**Tasks**
**a)** Answer each question from the text about Ying Gao's garments, marking your answers (i), (ii), (iii) to match.
(i) Which two of Ying Gao's projects has WeVux already talked about?
(ii) How old is Jimmie G, and what age is he convinced he is?
(iii) What are the garments able to recognize in their immediate surroundings?
**b)** Reproduce word for word the portion of the text about Ying Gao's garments that opens with the words containing "In order to" and closes with "of all things.".

**Text passage**
Ying Gao questions our assumptions about clothing by combining fashion design, product design and media design. WeVux already talked about her projects, Possible Tomorrows and Can’t and Won’t.

Ying Gao ‘s Flowing water, Standing time project was inspired by neurologist Oliver Sacks’ novel, The Man who Mistook his Wife for a Hat, in which he relates the story of Jimmie G, a 49-year-old former sailor convinced of being aged 19 since having left the Navy. Shocked by his own reflection when Sacks hands him a mirror, Jimmie reverts to his 19-year-old self as soon as his gaze leaves the reflective surface. Having lost any sense of temporal continuity, Jimmie lives as a prisoner to this single, perpetual moment, oscillating between a presence to the world and a presence to self.

Much like Jimmie G, the garments evolve between two states and display perpetual metamorphosis as they react to the chromatic spectrum. This travelling between opposite states – from immobility to movement – does not operate as a dichotomy. Upon the field of time, which injects energy into the very core of inertia, fluctuates the intensity animating each garment in its unique way. These two states are mere dropping-off points among an infinite array of possibilities.
In order to echo this varying mobility, the garments are also capable of chromatic movement. Capable of recognizing the colors in their immediate surroundings, they are at once liquid and chameleon-like, adapting to the slow rhythm of their ever-changing environment. A mirror effect is at play: the garments are reacting to what they see. Much like Oliver Sacks’ patient, they alternate between what they are, and what they can potentially become – all the while embodying the inherent complexity of all things.

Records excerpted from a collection
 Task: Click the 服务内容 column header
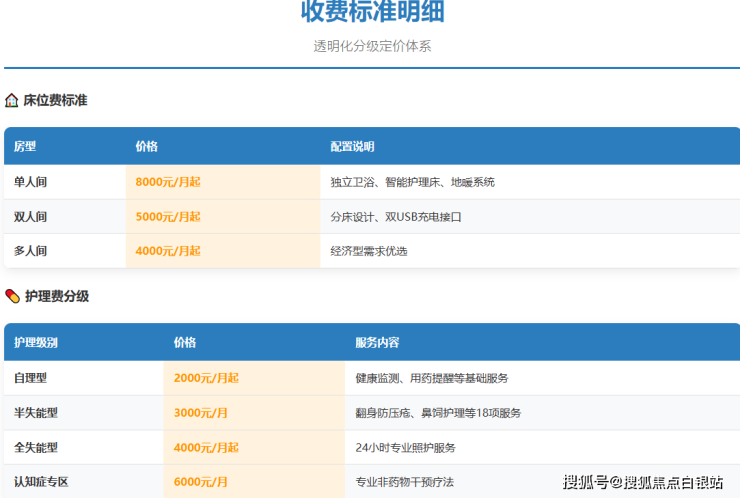pos(377,342)
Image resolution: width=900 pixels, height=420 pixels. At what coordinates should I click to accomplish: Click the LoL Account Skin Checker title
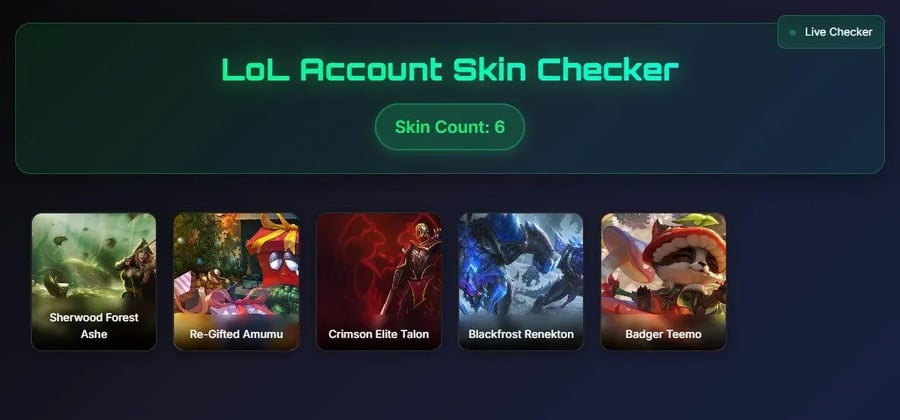click(450, 69)
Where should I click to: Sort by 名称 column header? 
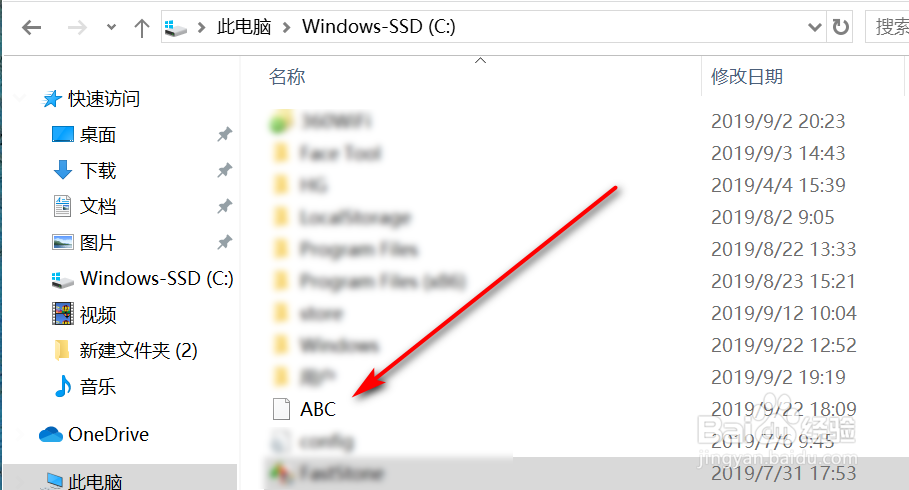click(287, 77)
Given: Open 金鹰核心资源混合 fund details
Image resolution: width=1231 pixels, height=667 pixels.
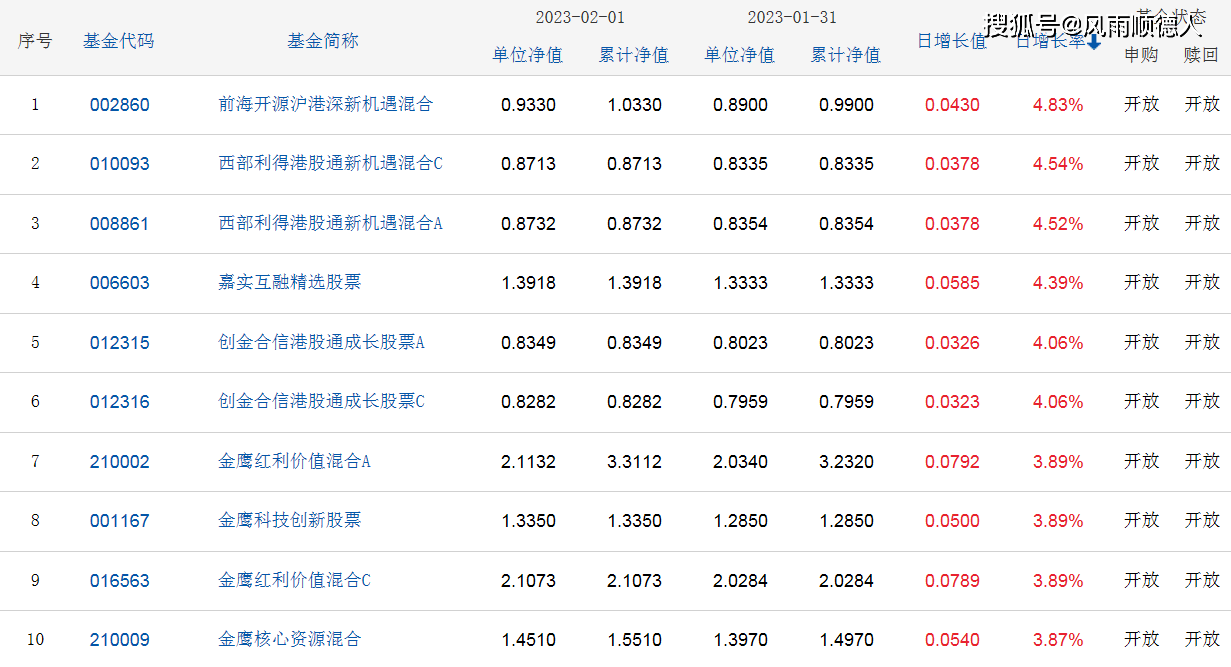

**Exercise solutions**
**a)**
(i) Possible Tomorrows and Can't and Won't.
(ii) He is 49, and he is convinced he is 19.
(iii) The colors in their immediate surroundings.

**b)**
In order to echo this varying mobility, the garments are also capable of chromatic movement. Capable of recognizing the colors in their immediate surroundings, they are at once liquid and chameleon-like, adapting to the slow rhythm of their ever-changing environment. A mirror effect is at play: the garments are reacting to what they see. Much like Oliver Sacks’ patient, they alternate between what they are, and what they can potentially become – all the while embodying the inherent complexity of all things.